Like the people of the Old Testament and the people of the New Testament, the people of the Church have always prized sexuality as a great gift. They have always thought, and the Church has always taught, that sexual activity is good and proper only within marriage itself. Further, they have always thought, and the Church has always taught, that even within marriage, sexual activity must respect the biological and the psychological structure of the act itself. They have always thought, and the Church has always taught, that we must respect the truth of the conjugal act itself.
That truth is rich, complex, baffling, mysterious. Its meaning is more than meaning, is beyond meaning. We shall never exhaust the meaning of this created mystery. But our tradition does tell us that our sexual powers are used properly only when they are a sign and cause of love, and only when they are open to the possibility of new life.

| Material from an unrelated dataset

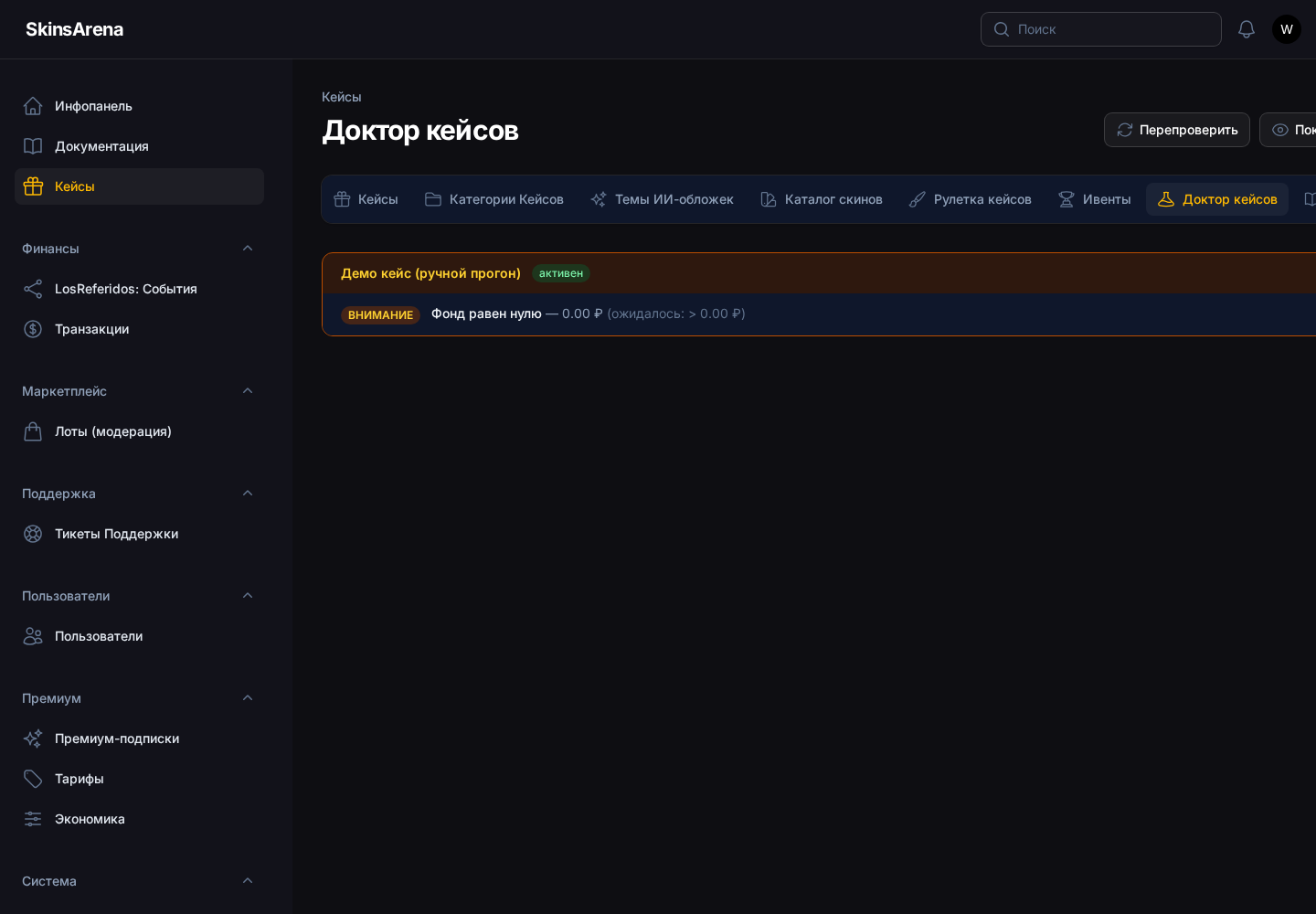This screenshot has height=914, width=1316.
Task: Collapse the Финансы section
Action: coord(248,249)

There is a unitive and a procreative meaning to sexual activity.
Intercourse is a kind of language, the Holy Father is fond of saying: it is a wordless way of saying something. It is an especially powerful language of love. Intercourse before marriage is a language of love that fails. It tries to say I give myself to you totally and forever. But it has not yet done that, formally, publicly, properly. It is a language that lies, then.
Intercourse that is contraceptive, before marriage or after marriage, is a language of love that fails. It tries to say I give myself to you totally and forever, in the way designed by God. But it does not really do that. The sticky fingers of conniving reason are all over it. It controls something. It holds something back. It pretends only. It is a language of love that lies.
Neither of these practices respect the full truth of the human person, or the full truth of -t1ie conjugal act. Neither of these keep faith with our ancestors. No Christian church ever approved of contraception until the 1930s. Though many of her children began to stray there in the late 1960s, the Catholic Church has never gone down that path. And for one simple reason: her devotion to the Word of God, her experience of the human person, her experience of marriage -all these things make her cling to the truth of human sexuality.
The fullness of that truth is lived in a striking way by men and women quite like yourselves. They are here today, those who live and practice natural family planning. They can introduce you to the story I have been telling, the story that reaches back, back to the dawn of creation, and deep, deep into the heart of the Creator himself. They can open for you the richness of that truth about sexuality so that for you too it can be both language of love and language of life.